● Things to do:
A. Reproduce the cluster-specific optimization text word for word, taking everything from "The latter is" down to "the change production-ready.".
B. Carry the cluster-specific optimization text forward, continuing after its last sentence.

● Document extract:
▼▼▼

Cluster-specific optimization

Associated:

The Problem

Optimizer changes are tricky to implement and deploy in a robust and predictable manner. The main problem is depicted by the following diagram.

Most of the time, a change to our optimizer will not only improve the performance of some SQL queries (hopefully a majority), but also introduce performance regressions to others.

The expected plan regressions and improvements of an optimizer change in general can be identified by running random query workloads using one of the fuzzers available in our CI pipeline (RQG, SQLSmith, SQLLancer). However, we currently lack the right tooling to determine the specific impact of such changes to our current production environments.

The latter is of particular practical importance when prototyping and validating possible optimizer changes behind a feature flag:

It will help us to quickly get a feeling of the potential improvements that our customers will see. This in turn can help us determine whether it is worthwhile to invest the necessary time to make the change production-ready.
It will help us to identify potential performance regressions that will be observed by our customers once we roll out the change. This in turn can help us to improve the robustness of our rollout strategy for optimizer changes.

▲▲▲

● Data block:
▼▼▼

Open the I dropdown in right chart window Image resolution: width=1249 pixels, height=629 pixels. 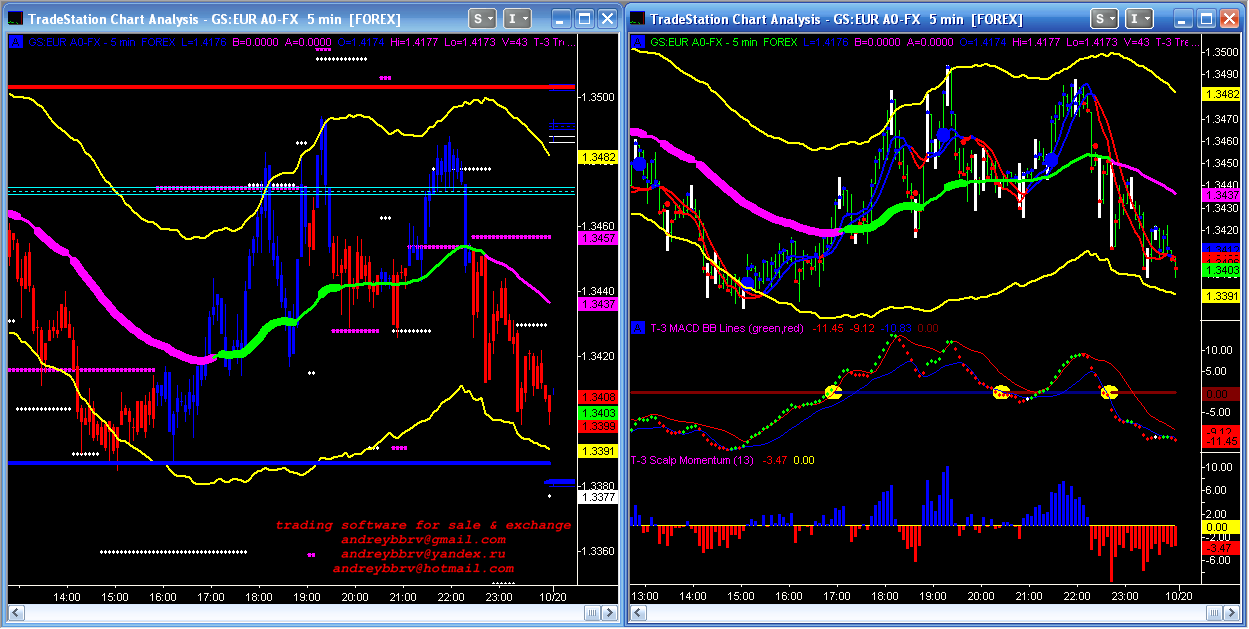(1140, 18)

▲▲▲

● Task-by-task results:
A.
The latter is of particular practical importance when prototyping and validating possible optimizer changes behind a feature flag:

It will help us to quickly get a feeling of the potential improvements that our customers will see. This in turn can help us determine whether it is worthwhile to invest the necessary time to make the change production-ready.

B.
There are two dimensions of assessing the quality of SQL queries in production:

Assessing the quality of the optimized plans. To a large extent this is already supported with the introduction of the mzexplore tool (MaterializeInc/materialize#22892) and with adding the ability to control optimizer feature flags using the EXPLAIN WITH(...) syntax (MaterializeInc/materialize#22744). There are some known issues with the current state of the code, but we have fixes for those that should be merged soon (pending review).
Assessing the quality of the running dataflows. This is needed because sometimes the impact of an optimizer change is not directly evident in the optimized plan. Instead, we need to deploy and run the modified dataflow and compare its performance against its current version.

The current document proposes tooling and workflows in aid of (2).

Success Criteria

Members of the compute team have agreed upon the developed the minimal amount of tooling and code infrastructure required to enable the evaluation of proposed optimizer changes in production.
The new feature has been used to asses the potential impact of the following optimizer changes:
- optimizer: Flag for controlling join planning (#23318)
- DNM: Draft for variadic outer join lowering (#24345)

Out of Scope

Things that will be nice to have, but are intentionally left out of scope from the current proposal are listed below with a brief motivation for that decision.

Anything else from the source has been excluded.